Conflicting results concerning the preincubation of oocytes prior to ICSI were found in the literature. Some supported it [1, 2, 5, 6], others did not find evidence showing any advantages [3, 4]. And, even among those studies which support the incubation of oocytes prior to ICSI, it does not always concern the same parameters, upregulating either the fertilization rate only [1, 7], the embryo quality only , or both fertilization and pregnancy rates ; (our study). Furthermore, there is no common agreement on how many hours the oocytes should be incubated. We intentionally analyzed data of ICSI performed on a selected population to avoid possible factors that could bias the results. Among them, a fixed timing after hCG administration was determined (36.5 h post hCG). In fact, the majority of the oocyte retrievals were performed between 36.0 and 37.0 hours, that is, 36.5 h post HCG as only 13 (11.8%) was out of range. But the same conclusion was obtained after reanalysing the data without these 13 attempts. The time between oocyte retrieval and ICSI should not also exceed a certain sensible limit. In some studies, oocytes were injected up to 11 hours [1, 2] after retrieval, which seemed to have a bad influence on the embryo quality as significantly less good quality embryos were obtained from the oocytes injected 9–11 hours after retrieval . It has been shown that ageing oocytes are much more sensitive to parthenogenetic activation  or that a longer preincubation period could affect oocyte quality . The capacity of the cytoplasm of MII oocytes to decondensate sperm DNA, resume meiosis, and promote the evolution of male pronucleus appears to decline progressively 24 hours after oocyte retrieval . Van de Velde claimed that ICSI should not be done more than 12 hours after retrieval because in vitro ageing seems to result in spindle instability and subsequent loss or scattering of chromosomes in the oocyte [24–26].

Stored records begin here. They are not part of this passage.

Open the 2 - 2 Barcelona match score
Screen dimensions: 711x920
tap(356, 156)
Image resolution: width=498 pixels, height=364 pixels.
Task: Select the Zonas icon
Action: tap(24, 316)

Our results suggest that the preincubation between oocyte collection and denudation up to 3 hours after retrieval in ICSI may not increase the percentage of mature oocytes but improves the fertilization and implantation rates even though the embryo quality is not influenced. On the other hand, the sperm injection should be achieved without any delay after oocyte denudation to keep good fertilization results.